## [Passage for review]
---

The Super Bowl's Other Winner: The Flu

Places that send teams to the championship game see a spike in influenza-related deaths, according a new study.

The Super Bowl party is full of dangers.

There’s getting to the party in the first place—drunk-driving accidents increase on game day—and then there’s the stress of watching it. There are calorie-laden snacks galore. There’s beer, which means there are aluminum tabs on beer cans, which are apparently a common choking hazard during Super Bowl Sunday. There’s that co-worker who asked you about your plans for the game, and then you felt like you had to ask him about his, and he said he didn’t have any, and then it got awkward, and, well, now here’s here, and you have to talk to him.

Then there’s the flu virus.

In a new paper, researchers from Tulane University and the College of William and Mary reported that sending a team to the Super Bowl is linked to a nastier local flu season. Combing through county-level statistics from 1974-2009, the researchers found that places with Super Bowl teams saw 18 percent spike in flu-related deaths among people over the age of 65, who are generally the most vulnerable to the disease.

---

## [Given entries]
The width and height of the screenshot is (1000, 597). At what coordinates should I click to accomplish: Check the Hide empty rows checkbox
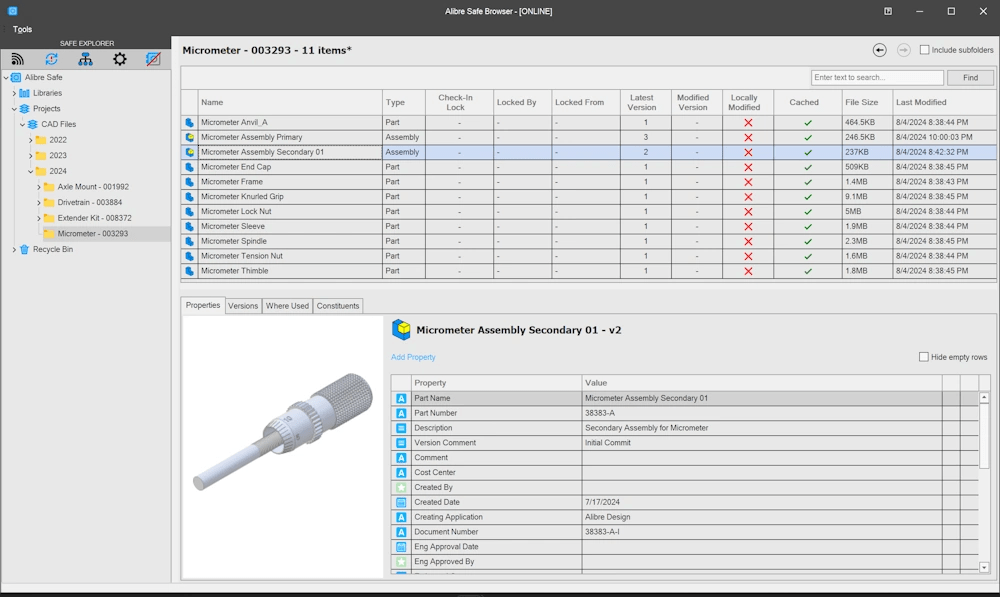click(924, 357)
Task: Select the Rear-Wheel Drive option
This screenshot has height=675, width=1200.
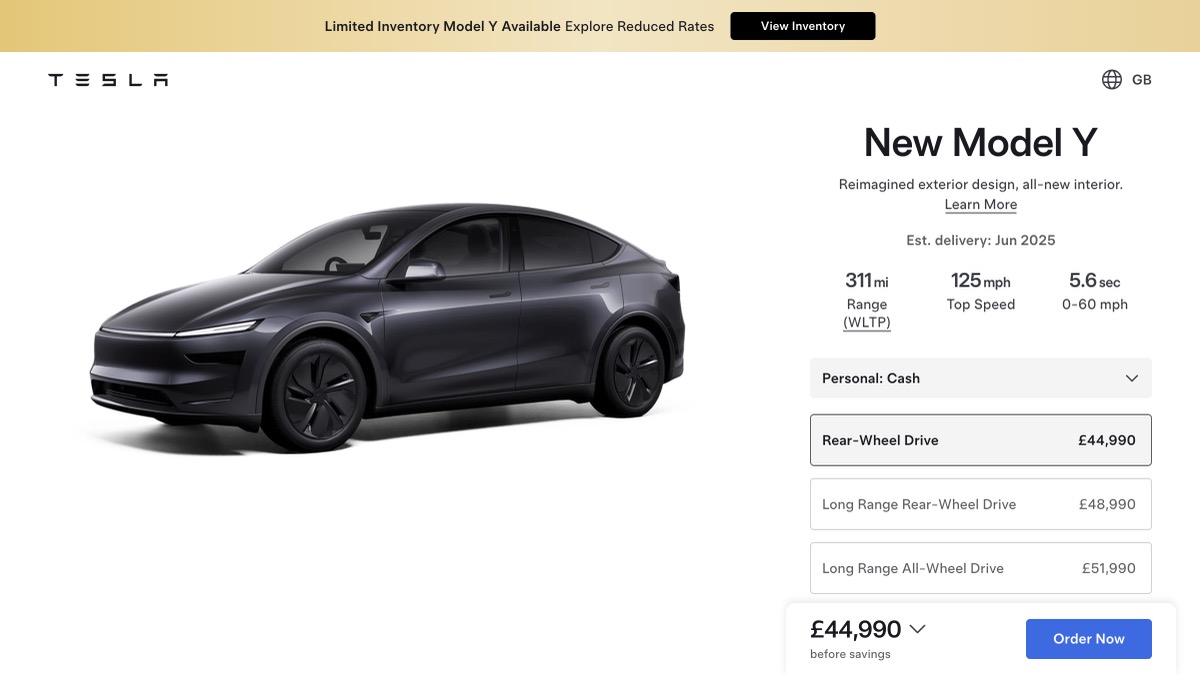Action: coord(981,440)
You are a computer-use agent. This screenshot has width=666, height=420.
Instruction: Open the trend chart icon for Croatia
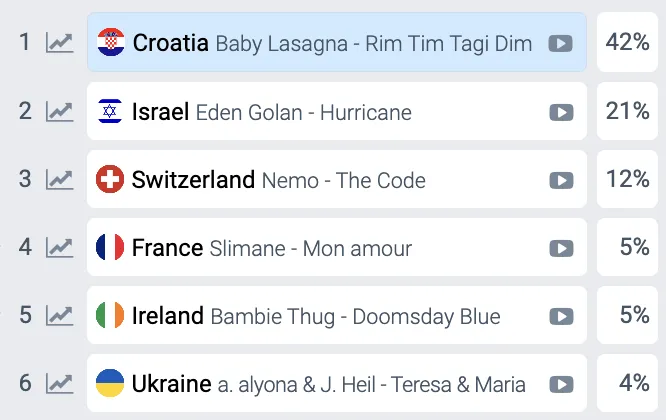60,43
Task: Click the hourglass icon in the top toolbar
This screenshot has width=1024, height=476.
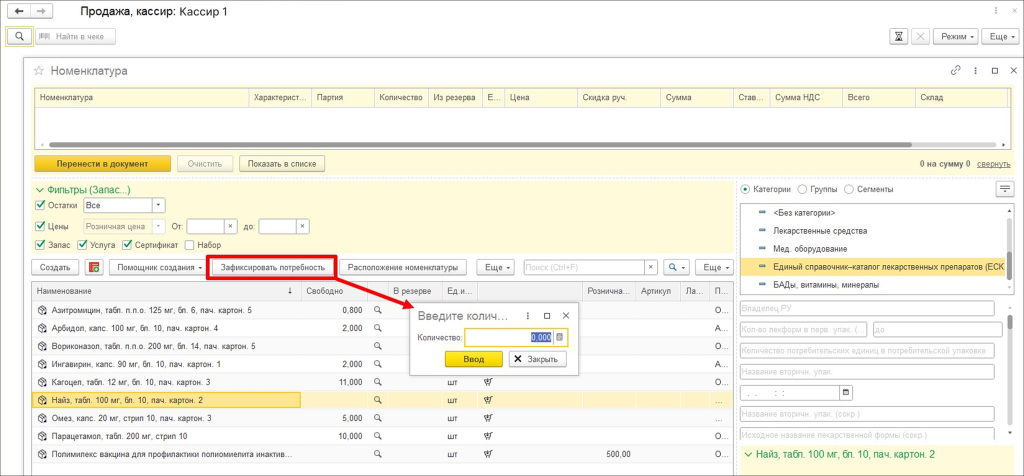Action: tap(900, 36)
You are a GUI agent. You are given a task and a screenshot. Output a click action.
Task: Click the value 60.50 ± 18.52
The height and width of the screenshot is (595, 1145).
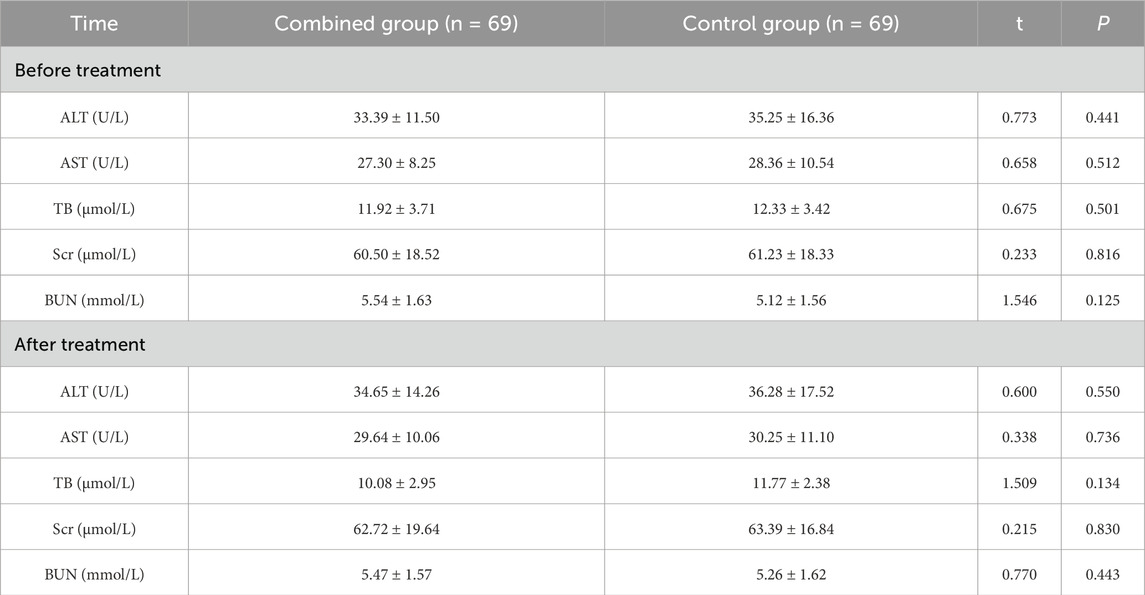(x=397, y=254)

---

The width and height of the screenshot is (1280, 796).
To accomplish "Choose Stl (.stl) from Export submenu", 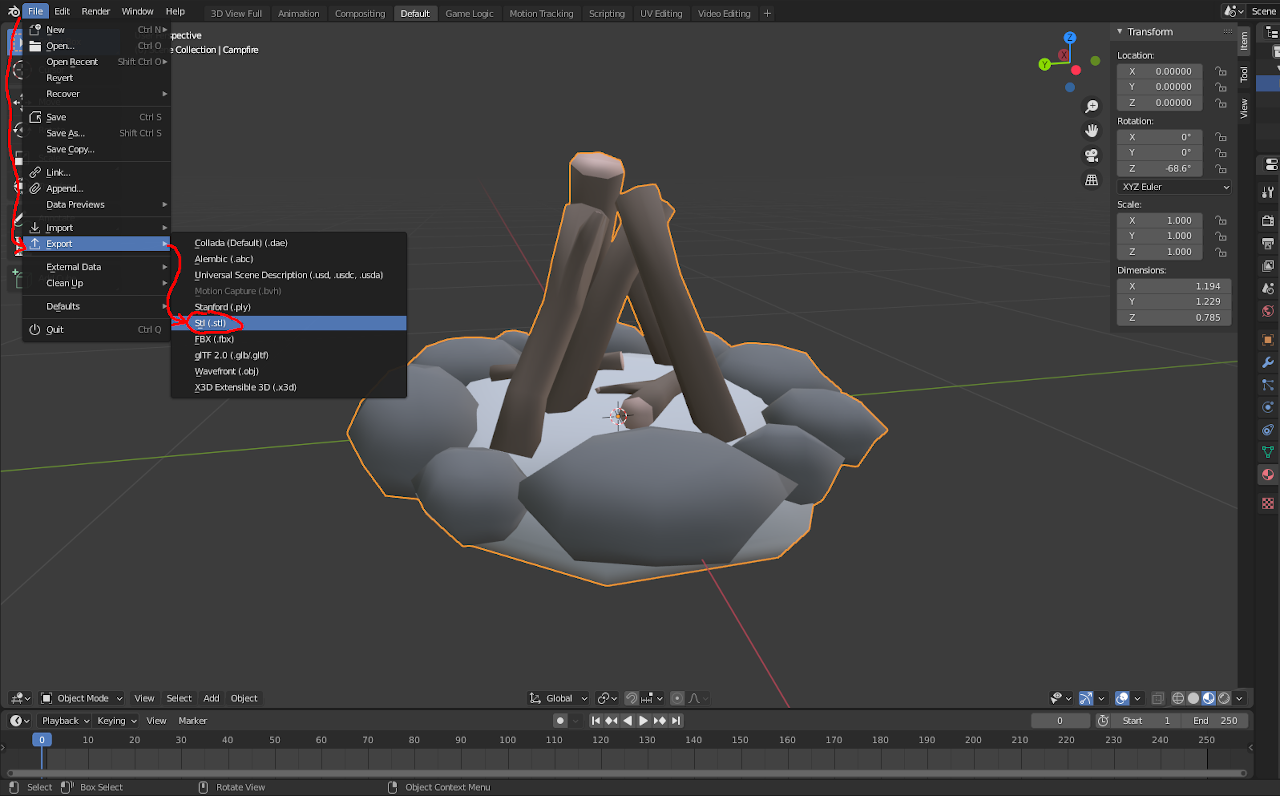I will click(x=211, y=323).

---

## [Tasks]
- A) Summarize the article on the Super Bowl and the flu in two sentences.
- B) In the article on the Super Bowl and the flu, which years do the county-level statistics cover?
- C) Continue the article on the Super Bowl and the flu from its last sentence.
The items are separate material and have nothing to do with the article.

## [Responses to the exercise]
- A) Super Bowl parties carry many hazards, from drunk driving and stress to heavy snacks and choking on beer-can tabs. A new study by researchers from Tulane University and the College of William and Mary links sending a team to the Super Bowl with a worse local flu season, including an 18 percent spike in flu-related deaths among people over 65.

- B) 1974-2009

- C)
There are a few reasons why the game might lead to more cases of the flu, said Charles Stoecker, a health economist at Tulane and a co-author of the paper. The first and most obvious is that the Super Bowl, like any other major viewing event, puts a lot of people together to eat and drink and breathe in the same room, making it easier for the flu to spread from person to person. (The virus can travel up to six feet in a sneeze. Plus, double-dipping.) The second, he said, is that the game also changes travel patterns, again leading to increased contact with a higher number of people.

And the third is that Super Bowl Sunday is also lucrative for bars and restaurants: “You want to be out, you want to be seen, you want to celebrate your team’s success in a very public way,” Stoecker said, which can affect customers and employees alike. “Let’s say that a city sees a spike in bar attendance as people celebrate the victory,” he said. “There are more jobs created in tourism and entertainment, and it could be that those workers are facilitating the spread … You’re pulling in workers from a sector where they don’t have a whole lot of mixing contact, and you’re putting them in the amusement and recreation sector, where they do.”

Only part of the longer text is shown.